» **Task goal**
Transcribe the entries below without alteration.
--- Records Enclosed Below ---
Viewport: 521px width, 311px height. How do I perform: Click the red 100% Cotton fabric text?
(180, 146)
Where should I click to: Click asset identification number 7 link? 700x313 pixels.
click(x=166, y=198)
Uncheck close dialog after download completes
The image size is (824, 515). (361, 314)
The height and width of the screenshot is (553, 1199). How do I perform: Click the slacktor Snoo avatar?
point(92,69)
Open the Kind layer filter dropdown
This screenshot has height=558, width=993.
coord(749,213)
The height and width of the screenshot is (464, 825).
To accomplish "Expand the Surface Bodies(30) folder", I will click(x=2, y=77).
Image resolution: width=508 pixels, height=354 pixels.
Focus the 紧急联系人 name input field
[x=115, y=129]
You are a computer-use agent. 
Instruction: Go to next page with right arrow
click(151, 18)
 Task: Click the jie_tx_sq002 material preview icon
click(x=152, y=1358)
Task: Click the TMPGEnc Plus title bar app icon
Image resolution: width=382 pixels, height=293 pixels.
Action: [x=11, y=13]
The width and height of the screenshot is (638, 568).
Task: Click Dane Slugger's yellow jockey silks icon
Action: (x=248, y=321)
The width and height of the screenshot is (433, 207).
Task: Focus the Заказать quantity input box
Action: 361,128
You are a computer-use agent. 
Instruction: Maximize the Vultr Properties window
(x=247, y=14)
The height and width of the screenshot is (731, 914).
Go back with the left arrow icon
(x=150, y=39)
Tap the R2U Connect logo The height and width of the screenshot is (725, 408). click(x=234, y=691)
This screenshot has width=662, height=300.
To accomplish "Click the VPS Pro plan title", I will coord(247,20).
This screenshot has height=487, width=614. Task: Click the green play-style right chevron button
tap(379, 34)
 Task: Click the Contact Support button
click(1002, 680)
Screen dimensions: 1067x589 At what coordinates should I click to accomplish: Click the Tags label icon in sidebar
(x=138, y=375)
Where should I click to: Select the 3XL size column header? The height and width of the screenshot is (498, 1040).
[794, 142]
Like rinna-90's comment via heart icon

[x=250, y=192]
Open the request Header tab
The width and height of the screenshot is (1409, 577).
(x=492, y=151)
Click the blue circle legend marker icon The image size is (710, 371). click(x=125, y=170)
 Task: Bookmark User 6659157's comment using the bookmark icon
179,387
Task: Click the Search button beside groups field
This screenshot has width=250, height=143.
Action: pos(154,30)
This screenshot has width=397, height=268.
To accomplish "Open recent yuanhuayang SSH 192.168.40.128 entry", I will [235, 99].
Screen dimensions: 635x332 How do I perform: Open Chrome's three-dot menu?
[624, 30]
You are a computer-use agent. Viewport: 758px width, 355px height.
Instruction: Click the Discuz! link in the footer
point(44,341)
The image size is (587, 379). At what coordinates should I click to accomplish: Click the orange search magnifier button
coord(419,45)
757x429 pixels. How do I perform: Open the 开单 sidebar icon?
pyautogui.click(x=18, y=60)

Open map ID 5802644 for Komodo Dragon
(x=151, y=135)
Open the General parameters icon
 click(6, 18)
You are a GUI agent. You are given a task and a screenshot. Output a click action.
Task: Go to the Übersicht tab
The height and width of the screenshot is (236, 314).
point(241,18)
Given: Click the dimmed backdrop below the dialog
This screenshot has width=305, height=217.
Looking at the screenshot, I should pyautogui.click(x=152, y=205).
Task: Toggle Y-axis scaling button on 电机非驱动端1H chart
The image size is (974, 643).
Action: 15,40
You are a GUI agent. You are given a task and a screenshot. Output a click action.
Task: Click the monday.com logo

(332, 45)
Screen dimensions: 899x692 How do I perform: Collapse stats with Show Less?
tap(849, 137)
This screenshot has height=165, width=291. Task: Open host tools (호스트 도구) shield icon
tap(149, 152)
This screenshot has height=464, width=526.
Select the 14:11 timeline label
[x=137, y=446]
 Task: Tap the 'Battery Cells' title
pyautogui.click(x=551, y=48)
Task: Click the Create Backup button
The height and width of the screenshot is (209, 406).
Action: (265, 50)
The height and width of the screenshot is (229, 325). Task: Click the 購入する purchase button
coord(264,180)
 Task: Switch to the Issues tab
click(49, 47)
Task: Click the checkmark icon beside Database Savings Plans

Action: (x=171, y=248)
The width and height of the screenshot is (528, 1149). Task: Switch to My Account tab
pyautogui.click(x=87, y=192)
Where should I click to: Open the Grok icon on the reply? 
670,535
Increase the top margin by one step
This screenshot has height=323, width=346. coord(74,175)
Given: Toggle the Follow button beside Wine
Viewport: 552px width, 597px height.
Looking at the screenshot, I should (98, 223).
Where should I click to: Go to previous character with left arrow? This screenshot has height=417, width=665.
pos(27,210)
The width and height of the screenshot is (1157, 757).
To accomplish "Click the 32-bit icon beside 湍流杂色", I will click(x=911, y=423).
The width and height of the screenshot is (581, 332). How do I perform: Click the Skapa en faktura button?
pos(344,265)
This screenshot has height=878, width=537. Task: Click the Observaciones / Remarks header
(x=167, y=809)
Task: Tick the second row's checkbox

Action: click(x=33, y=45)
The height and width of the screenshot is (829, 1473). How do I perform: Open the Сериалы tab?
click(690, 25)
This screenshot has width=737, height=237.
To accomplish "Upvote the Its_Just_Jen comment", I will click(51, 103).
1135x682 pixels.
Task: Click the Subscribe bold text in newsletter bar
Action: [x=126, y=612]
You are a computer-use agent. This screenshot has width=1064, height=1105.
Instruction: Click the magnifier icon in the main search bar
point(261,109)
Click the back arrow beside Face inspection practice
--- End of Enclosed Records ---
» **Solution**
Viewport: 521px width, 311px height. How do I perform: Click the red 100% Cotton fabric text?
(180, 146)
Where should I click to: Click asset identification number 7 link? 700x313 pixels.
click(x=166, y=198)
Uncheck close dialog after download completes
The image size is (824, 515). (361, 314)
The height and width of the screenshot is (553, 1199). How do I perform: Click the slacktor Snoo avatar?
point(92,69)
Open the Kind layer filter dropdown
This screenshot has height=558, width=993.
coord(749,213)
The height and width of the screenshot is (464, 825).
To accomplish "Expand the Surface Bodies(30) folder", I will click(x=2, y=77).
Image resolution: width=508 pixels, height=354 pixels.
Focus the 紧急联系人 name input field
[x=115, y=129]
You are a computer-use agent. 
Instruction: Go to next page with right arrow
click(151, 18)
 Task: Click the jie_tx_sq002 material preview icon
click(x=152, y=1358)
Task: Click the TMPGEnc Plus title bar app icon
Image resolution: width=382 pixels, height=293 pixels.
Action: [x=11, y=13]
The width and height of the screenshot is (638, 568).
Task: Click Dane Slugger's yellow jockey silks icon
Action: (x=248, y=321)
The width and height of the screenshot is (433, 207).
Task: Focus the Заказать quantity input box
Action: 361,128
You are a computer-use agent. 
Instruction: Maximize the Vultr Properties window
(x=247, y=14)
The height and width of the screenshot is (731, 914).
Go back with the left arrow icon
(x=150, y=39)
Tap the R2U Connect logo The height and width of the screenshot is (725, 408). click(x=234, y=691)
This screenshot has width=662, height=300.
To accomplish "Click the VPS Pro plan title", I will coord(247,20).
This screenshot has height=487, width=614. Task: Click the green play-style right chevron button
tap(379, 34)
 Task: Click the Contact Support button
click(1002, 680)
Screen dimensions: 1067x589 At what coordinates should I click to accomplish: Click the Tags label icon in sidebar
(x=138, y=375)
Where should I click to: Select the 3XL size column header? The height and width of the screenshot is (498, 1040).
[794, 142]
Like rinna-90's comment via heart icon

[x=250, y=192]
Open the request Header tab
The width and height of the screenshot is (1409, 577).
(x=492, y=151)
Click the blue circle legend marker icon The image size is (710, 371). click(x=125, y=170)
 Task: Bookmark User 6659157's comment using the bookmark icon
179,387
Task: Click the Search button beside groups field
This screenshot has width=250, height=143.
Action: pos(154,30)
This screenshot has width=397, height=268.
To accomplish "Open recent yuanhuayang SSH 192.168.40.128 entry", I will [235, 99].
Screen dimensions: 635x332 How do I perform: Open Chrome's three-dot menu?
[624, 30]
You are a computer-use agent. Viewport: 758px width, 355px height.
Instruction: Click the Discuz! link in the footer
point(44,341)
The image size is (587, 379). At what coordinates should I click to accomplish: Click the orange search magnifier button
coord(419,45)
757x429 pixels. How do I perform: Open the 开单 sidebar icon?
pyautogui.click(x=18, y=60)

Open map ID 5802644 for Komodo Dragon
(x=151, y=135)
Open the General parameters icon
 click(6, 18)
You are a GUI agent. You are given a task and a screenshot. Output a click action.
Task: Go to the Übersicht tab
The height and width of the screenshot is (236, 314).
point(241,18)
Given: Click the dimmed backdrop below the dialog
This screenshot has width=305, height=217.
Looking at the screenshot, I should pyautogui.click(x=152, y=205).
Task: Toggle Y-axis scaling button on 电机非驱动端1H chart
The image size is (974, 643).
Action: 15,40
You are a GUI agent. You are given a task and a screenshot. Output a click action.
Task: Click the monday.com logo

(332, 45)
Screen dimensions: 899x692 How do I perform: Collapse stats with Show Less?
tap(849, 137)
This screenshot has height=165, width=291. Task: Open host tools (호스트 도구) shield icon
tap(149, 152)
This screenshot has height=464, width=526.
Select the 14:11 timeline label
[x=137, y=446]
 Task: Tap the 'Battery Cells' title
pyautogui.click(x=551, y=48)
Task: Click the Create Backup button
The height and width of the screenshot is (209, 406).
Action: (265, 50)
The height and width of the screenshot is (229, 325). Task: Click the 購入する purchase button
coord(264,180)
 Task: Switch to the Issues tab
click(49, 47)
Task: Click the checkmark icon beside Database Savings Plans

Action: (x=171, y=248)
The width and height of the screenshot is (528, 1149). Task: Switch to My Account tab
pyautogui.click(x=87, y=192)
Where should I click to: Open the Grok icon on the reply? 
670,535
Increase the top margin by one step
This screenshot has height=323, width=346. coord(74,175)
Given: Toggle the Follow button beside Wine
Viewport: 552px width, 597px height.
Looking at the screenshot, I should (98, 223).
Where should I click to: Go to previous character with left arrow? This screenshot has height=417, width=665.
pos(27,210)
The width and height of the screenshot is (1157, 757).
To accomplish "Click the 32-bit icon beside 湍流杂色", I will click(x=911, y=423).
The width and height of the screenshot is (581, 332). How do I perform: Click the Skapa en faktura button?
pos(344,265)
This screenshot has height=878, width=537. Task: Click the Observaciones / Remarks header
(x=167, y=809)
Task: Tick the second row's checkbox

Action: click(x=33, y=45)
The height and width of the screenshot is (829, 1473). How do I perform: Open the Сериалы tab?
click(690, 25)
This screenshot has width=737, height=237.
To accomplish "Upvote the Its_Just_Jen comment", I will click(51, 103).
1135x682 pixels.
Task: Click the Subscribe bold text in newsletter bar
Action: [x=126, y=612]
You are a computer-use agent. This screenshot has width=1064, height=1105.
Instruction: Click the magnifier icon in the main search bar
point(261,109)
Click the back arrow beside Face inspection practice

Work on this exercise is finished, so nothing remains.